_A block of data_
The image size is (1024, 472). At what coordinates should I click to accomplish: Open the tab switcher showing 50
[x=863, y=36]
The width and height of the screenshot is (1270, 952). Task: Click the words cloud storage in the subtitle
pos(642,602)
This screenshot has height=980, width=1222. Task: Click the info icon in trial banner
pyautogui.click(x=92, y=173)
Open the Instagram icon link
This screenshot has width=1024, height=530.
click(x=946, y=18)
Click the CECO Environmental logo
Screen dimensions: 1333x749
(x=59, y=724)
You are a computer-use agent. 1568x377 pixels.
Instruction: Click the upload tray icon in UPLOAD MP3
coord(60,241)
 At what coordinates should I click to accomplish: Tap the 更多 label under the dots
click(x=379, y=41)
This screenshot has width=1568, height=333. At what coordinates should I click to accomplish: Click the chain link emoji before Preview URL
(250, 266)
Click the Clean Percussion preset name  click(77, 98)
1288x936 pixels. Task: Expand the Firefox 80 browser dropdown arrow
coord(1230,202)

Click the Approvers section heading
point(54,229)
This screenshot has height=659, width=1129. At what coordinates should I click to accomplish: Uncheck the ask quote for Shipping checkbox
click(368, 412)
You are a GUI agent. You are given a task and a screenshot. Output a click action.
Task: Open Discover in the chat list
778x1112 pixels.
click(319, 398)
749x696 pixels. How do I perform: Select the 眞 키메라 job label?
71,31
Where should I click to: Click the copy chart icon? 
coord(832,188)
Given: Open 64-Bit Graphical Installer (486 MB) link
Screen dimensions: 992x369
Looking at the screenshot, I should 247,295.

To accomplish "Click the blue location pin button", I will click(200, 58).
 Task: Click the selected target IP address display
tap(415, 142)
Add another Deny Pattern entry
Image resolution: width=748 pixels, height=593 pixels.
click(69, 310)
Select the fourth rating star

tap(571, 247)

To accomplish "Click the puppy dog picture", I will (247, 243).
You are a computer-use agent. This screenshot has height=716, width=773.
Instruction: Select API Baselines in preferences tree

_Exercise objective_
Write out every line above word for word, changing nothing.

_Exercise solution_
The image size is (1024, 472). At what coordinates should I click to accomplish: Open the tab switcher showing 50
[x=863, y=36]
The width and height of the screenshot is (1270, 952). Task: Click the words cloud storage in the subtitle
pos(642,602)
This screenshot has height=980, width=1222. Task: Click the info icon in trial banner
pyautogui.click(x=92, y=173)
Open the Instagram icon link
This screenshot has width=1024, height=530.
click(x=946, y=18)
Click the CECO Environmental logo
Screen dimensions: 1333x749
(x=59, y=724)
You are a computer-use agent. 1568x377 pixels.
Instruction: Click the upload tray icon in UPLOAD MP3
coord(60,241)
 At what coordinates should I click to accomplish: Tap the 更多 label under the dots
click(x=379, y=41)
This screenshot has width=1568, height=333. At what coordinates should I click to accomplish: Click the chain link emoji before Preview URL
(250, 266)
Click the Clean Percussion preset name  click(77, 98)
1288x936 pixels. Task: Expand the Firefox 80 browser dropdown arrow
coord(1230,202)

Click the Approvers section heading
point(54,229)
This screenshot has height=659, width=1129. At what coordinates should I click to accomplish: Uncheck the ask quote for Shipping checkbox
click(368, 412)
You are a GUI agent. You are given a task and a screenshot. Output a click action.
Task: Open Discover in the chat list
778x1112 pixels.
click(319, 398)
749x696 pixels. How do I perform: Select the 眞 키메라 job label?
71,31
Where should I click to: Click the copy chart icon? 
coord(832,188)
Given: Open 64-Bit Graphical Installer (486 MB) link
Screen dimensions: 992x369
Looking at the screenshot, I should 247,295.

To accomplish "Click the blue location pin button", I will click(200, 58).
 Task: Click the selected target IP address display
tap(415, 142)
Add another Deny Pattern entry
Image resolution: width=748 pixels, height=593 pixels.
click(69, 310)
Select the fourth rating star

tap(571, 247)

To accomplish "Click the puppy dog picture", I will (247, 243).
You are a computer-use agent. This screenshot has height=716, width=773.
Instruction: Select API Baselines in preferences tree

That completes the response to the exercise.